Among noisy crowds, library study now difficult
December 7, 2018
It’s 10:10 a.m. on a Tuesday, and students flow into the Pritzker Traubert Family Library for their free period. They scan the room for a spot to sit, but every seat at every table — both conference rooms, all the computers and all the beanbags — already have someone sitting in them. One student sees a friend scrunched between two shelves and goes to join him, but other students go back out the same doors. They’ll have to find a quiet space somewhere else.

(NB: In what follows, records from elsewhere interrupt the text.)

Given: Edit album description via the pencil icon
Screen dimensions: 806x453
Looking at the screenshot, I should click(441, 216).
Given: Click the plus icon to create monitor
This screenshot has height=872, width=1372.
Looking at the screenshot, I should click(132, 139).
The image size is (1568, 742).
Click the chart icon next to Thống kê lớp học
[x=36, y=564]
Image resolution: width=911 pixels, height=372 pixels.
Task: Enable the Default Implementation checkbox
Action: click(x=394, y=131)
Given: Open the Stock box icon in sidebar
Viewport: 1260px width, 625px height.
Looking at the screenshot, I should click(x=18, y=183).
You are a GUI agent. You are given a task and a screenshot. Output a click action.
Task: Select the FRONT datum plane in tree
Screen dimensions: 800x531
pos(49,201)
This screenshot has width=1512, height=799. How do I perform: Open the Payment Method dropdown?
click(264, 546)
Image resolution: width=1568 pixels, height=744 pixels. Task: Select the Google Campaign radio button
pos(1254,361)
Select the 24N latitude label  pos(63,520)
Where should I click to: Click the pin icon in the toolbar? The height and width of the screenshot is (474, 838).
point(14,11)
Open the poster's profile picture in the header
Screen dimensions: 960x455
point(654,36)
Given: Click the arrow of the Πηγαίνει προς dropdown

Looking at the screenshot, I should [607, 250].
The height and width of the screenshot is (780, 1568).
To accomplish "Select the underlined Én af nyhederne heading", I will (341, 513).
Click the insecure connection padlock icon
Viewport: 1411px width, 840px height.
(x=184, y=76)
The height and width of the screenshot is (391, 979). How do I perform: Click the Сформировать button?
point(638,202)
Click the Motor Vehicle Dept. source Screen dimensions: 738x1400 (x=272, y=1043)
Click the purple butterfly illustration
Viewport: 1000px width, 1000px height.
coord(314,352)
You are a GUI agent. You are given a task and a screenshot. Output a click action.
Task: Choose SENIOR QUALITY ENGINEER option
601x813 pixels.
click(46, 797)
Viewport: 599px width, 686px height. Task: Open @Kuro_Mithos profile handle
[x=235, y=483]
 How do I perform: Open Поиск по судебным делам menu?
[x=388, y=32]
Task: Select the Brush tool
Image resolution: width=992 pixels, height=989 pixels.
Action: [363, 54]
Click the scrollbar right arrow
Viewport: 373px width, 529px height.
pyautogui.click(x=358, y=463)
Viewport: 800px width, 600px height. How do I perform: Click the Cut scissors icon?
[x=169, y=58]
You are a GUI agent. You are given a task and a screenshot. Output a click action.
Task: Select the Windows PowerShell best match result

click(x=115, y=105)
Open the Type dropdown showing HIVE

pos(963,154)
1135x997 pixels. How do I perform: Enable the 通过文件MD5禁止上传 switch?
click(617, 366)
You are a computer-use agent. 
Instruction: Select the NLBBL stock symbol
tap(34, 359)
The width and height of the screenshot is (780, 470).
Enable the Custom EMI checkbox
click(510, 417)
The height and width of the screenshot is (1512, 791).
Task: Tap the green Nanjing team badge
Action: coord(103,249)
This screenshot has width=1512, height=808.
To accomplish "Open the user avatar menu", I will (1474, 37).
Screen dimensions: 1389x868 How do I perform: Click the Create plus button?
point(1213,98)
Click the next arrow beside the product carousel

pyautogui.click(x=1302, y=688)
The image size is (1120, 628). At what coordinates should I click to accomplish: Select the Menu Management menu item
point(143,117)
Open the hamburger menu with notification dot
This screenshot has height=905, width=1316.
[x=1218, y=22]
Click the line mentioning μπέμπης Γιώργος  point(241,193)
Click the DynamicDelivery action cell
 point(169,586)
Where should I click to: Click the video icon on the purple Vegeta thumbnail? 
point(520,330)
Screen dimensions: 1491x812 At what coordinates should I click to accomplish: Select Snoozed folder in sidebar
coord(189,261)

The overcrowded library not only affects the students trying to study, but it has put a lot of stress on librarians Susan Augustine and Shirley Volk, who are trying to adapt to the crowds, according to Ms. Augustine. They have added bean bags for people to sit on and have repealed old rules about not sitting on the floors or between stacks. She said it’s not uncommon to see more than 100 people in the library during Tuesday free periods.
Ms. Augustine said it’s nearly impossible to keep the library a quiet place when it’s packed with more than 100 students.
“We don’t want to have to be the disciplinarians,” she said. “It makes us feel like we can’t give as much attention as we want towards helping students if we are constantly trying to keep the noise down.”
Although the librarians have opened up the library classrooms as additional workspace, the library is still often operating at overcapacity. Despite this, students continue to fill every corner there since the school lacks other designated silent work spaces.
“I’m upset there’s not more quiet spaces for students to work,” Ms. Augustine said. She would like to see a quiet work space that’s not in the library, so students don’t feel as cramped. She said students deserve to have a place designated for doing work.
The library crowding is a problem that will only increase in coming years.
“As the student body expands, everything is going to be affected,” Ms. Augustine said.
Next year high school enrollment will reach the target of about 600 students, nearly 100 more than at the start of the expansion.
With no plans to ease the overcrowding of the library, Ms. Augustine said she and fellow library staff members are not sure what they are going to do.
Ms. Augustine said, “We are nervous about next year.”
Junior Emily He has been going to the library throughout this year and has both seen and heard the crowds.
She said, “In the library, I understand it’s natural for friends to talk to each other, but when so many people do it, such as in the library when there are so many people in there it just feels quite overwhelming.”
With the crowds and the noise, Emily is less enthusiastic about going there at all.
“I’ve found that recently I’ve been spending less and less time in the library,” she said. “In the beginning of the year the library was not as crowded as it now, and I would go there every time I had a free period. But nowadays I feel like I’m just in the search of a new cubbyhole to do my work in instead of the library.”